From: zhiguojiang <justinjiang@vivo.com>
To: David Hildenbrand <david@redhat.com>,
Andrew Morton <akpm@linux-foundation.org>,
linux-mm@kvack.org, linux-kernel@vger.kernel.org,
Will Deacon <will@kernel.org>,
"Aneesh Kumar K.V" <aneesh.kumar@kernel.org>,
Nick Piggin <npiggin@gmail.com>,
Peter Zijlstra <peterz@infradead.org>,
Arnd Bergmann <arnd@arndb.de>,
Johannes Weiner <hannes@cmpxchg.org>,
Michal Hocko <mhocko@kernel.org>,
Roman Gushchin <roman.gushchin@linux.dev>,
Shakeel Butt <shakeel.butt@linux.dev>,
Muchun Song <muchun.song@linux.dev>,
linux-arch@vger.kernel.org, cgroups@vger.kernel.org,
Barry Song <21cnbao@gmail.com>
Cc: opensource.kernel@vivo.com
Subject: Re: [PATCH v3 2/2] mm: tlb: add tlb swap entries batch async release
Date: Mon, 9 Sep 2024 22:43:58 +0800 [thread overview]
Message-ID: <d8445378-4eb2-4d5c-b3b8-1e1a5a3b1458@vivo.com> (raw)
In-Reply-To: <f58950cd-dbe3-4629-ac92-30c76db7849a@redhat.com>
在 2024/9/9 14:49, David Hildenbrand 写道:
> On 05.08.24 17:36, Zhiguo Jiang wrote:
>> One of the main reasons for the prolonged exit of the process with
>> independent mm is the time-consuming release of its swap entries.
>> The proportion of swap memory occupied by the process increases over
>> time due to high memory pressure triggering to reclaim anonymous folio
>> into swapspace, e.g., in Android devices, we found this proportion can
>> reach 60% or more after a period of time.

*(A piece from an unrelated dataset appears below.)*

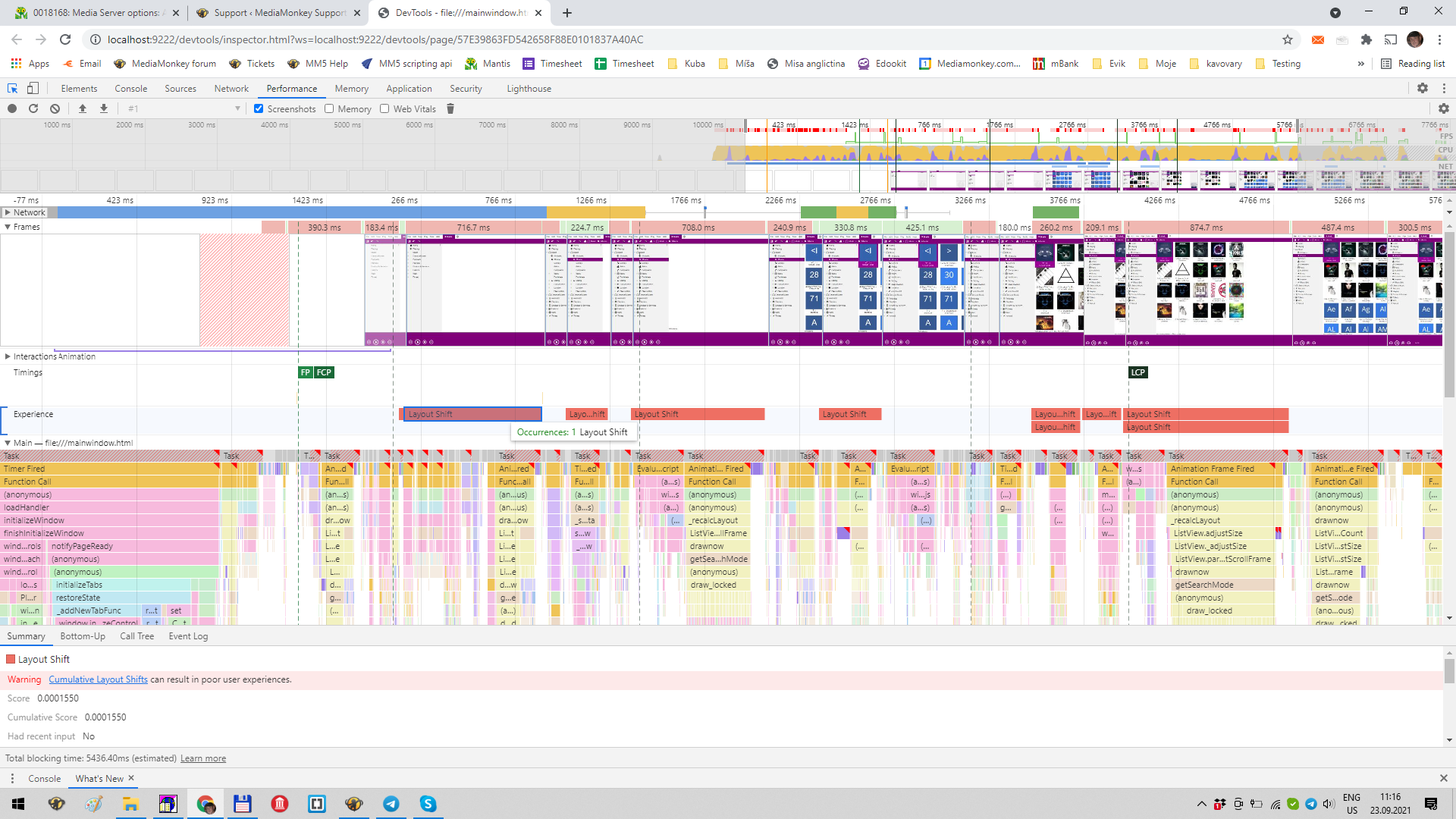Click the record performance button
This screenshot has height=819, width=1456.
[12, 108]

Additionally, the relatively
>> lengthy path for releasing swap entries further contributes to the
>> longer time required to release swap entries.
>>
>> Testing Platform: 8GB RAM
>> Testing procedure:
>> After booting up, start 15 processes first, and then observe the
>> physical memory size occupied by the last launched process at different
>> time points.
>> Example: The process launched last: com.qiyi.video
>> | memory type | 0min | 1min | 5min | 10min | 15min |
>> -------------------------------------------------------------------
>> | VmRSS(KB) | 453832 | 252300 | 204364 | 199944 | 199748 |
>> | RssAnon(KB) | 247348 | 99296 | 71268 | 67808 | 67660 |
>> | RssFile(KB) | 205536 | 152020 | 132144 | 131184 | 131136 |
>> | RssShmem(KB) | 1048 | 984 | 952 | 952 | 952 |
>> | VmSwap(KB) | 202692 | 334852 | 362880 | 366340 | 366488 |
>> | Swap ratio(%) | 30.87% | 57.03% | 63.97% | 64.69% | 64.72% |
>> Note: min - minute.
>>
>> When there are multiple processes with independent mm and the high
>> memory pressure in system, if the large memory required process is
>> launched at this time, system will is likely to trigger the
>> instantaneous
>> killing of many processes with independent mm. Due to multiple exiting
>> processes occupying multiple CPU core resources for concurrent
>> execution,
>> leading to some issues such as the current non-exiting and important
>> processes lagging.
>>
>> To solve this problem, we have introduced the multiple exiting process
>> asynchronous swap entries release mechanism, which isolates and caches
>> swap entries occupied by multiple exiting processes, and hands them over
>> to an asynchronous kworker to complete the release. This allows the
>> exiting processes to complete quickly and release CPU resources. We have
>> validated this modification on the Android products and achieved the
>> expected benefits.
>>
>> Testing Platform: 8GB RAM
>> Testing procedure:
>> After restarting the machine, start 15 app processes first, and then
>> start the camera app processes, we monitor the cold start and preview
>> time datas of the camera app processes.
>>
>> Test datas of camera processes cold start time (unit: millisecond):
>> | seq | 1 | 2 | 3 | 4 | 5 | 6 | average |
>> | before | 1498 | 1476 | 1741 | 1337 | 1367 | 1655 | 1512 |
>> | after | 1396 | 1107 | 1136 | 1178 | 1071 | 1339 | 1204 |
>>
>> Test datas of camera processes preview time (unit: millisecond):
>> | seq | 1 | 2 | 3 | 4 | 5 | 6 | average |
>> | before | 267 | 402 | 504 | 513 | 161 | 265 | 352 |
>> | after | 188 | 223 | 301 | 203 | 162 | 154 | 205 |
>>
>> Base on the average of the six sets of test datas above, we can see that
>> the benefit datas of the modified patch:
>> 1. The cold start time of camera app processes has reduced by about 20%.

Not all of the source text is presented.